The Problem of Pain by C.S. Lewis
Week 10: Chapter 9 — Animal Pain
Read Chapter 9 of The Problem of Pain. Key biblical background: Romans 8:19–22; Psalm 104; Job 39–41.
Lewis tackles what many consider the hardest version of the problem of pain: the suffering of animals, who are innocent, have no souls in the traditional sense, and cannot be 'improved' by their suffering. His answers here are more tentative — and that tentativeness is itself instructive.
Discussion Questions
7 questions1.Lewis says animal pain is, in some ways, a harder problem than human pain. Why? What makes it resist the explanations he has already offered for human suffering?

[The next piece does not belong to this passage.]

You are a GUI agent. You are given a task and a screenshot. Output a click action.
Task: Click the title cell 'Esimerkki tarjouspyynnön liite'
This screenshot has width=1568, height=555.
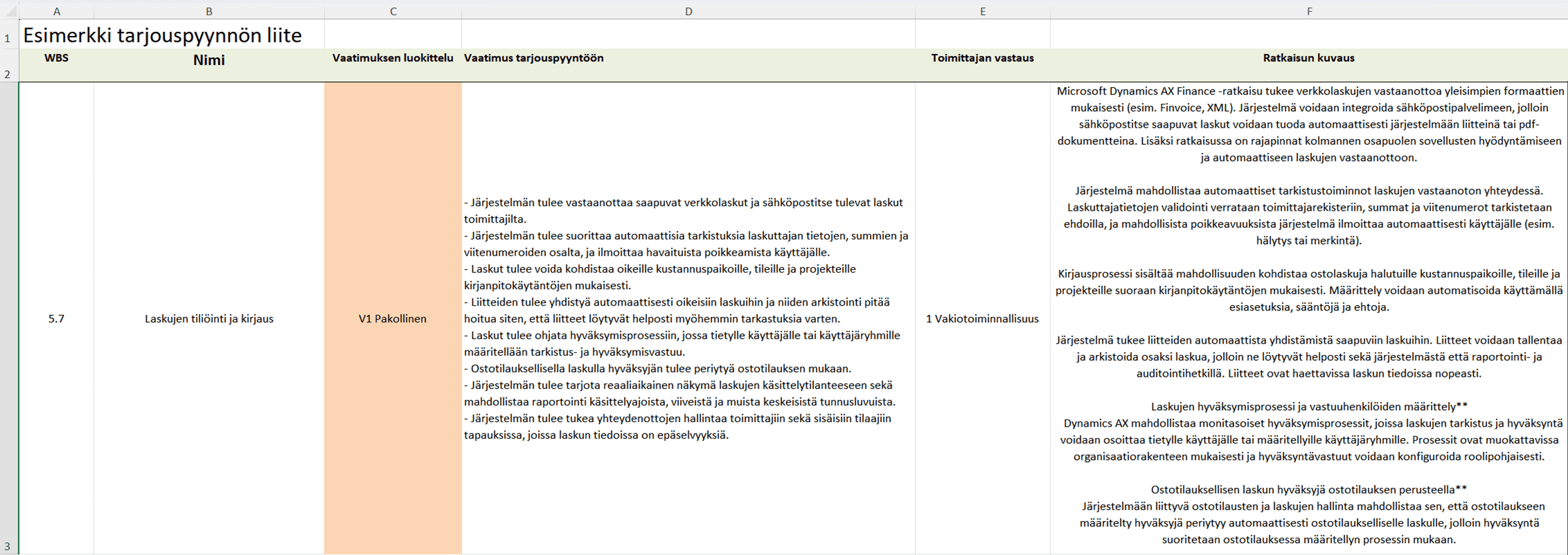(162, 35)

2.He carefully examines what we actually mean when we say an animal is 'suffering' — distinguishing between sentience (awareness of sensation), experience (a continuous self that suffers over time), and consciousness (awareness of oneself as suffering). Why do these distinctions matter, and do you think Lewis is right to apply them to animals?
a.If animals lack a continuous 'self' in Lewis's sense, does that diminish the moral weight of their pain, or does pain simply hurt regardless of who has it?
b.How do these distinctions compare to contemporary animal-cognition research? Does updated science change Lewis's argument significantly?
3.Lewis raises the speculative possibility that Satan, or some malevolent spiritual force, may be responsible for animal suffering before the Fall — suggesting that the natural world itself has been subjected to a kind of corruption from outside. How do you respond to this suggestion? Is it helpful, unhelpful, or simply speculative?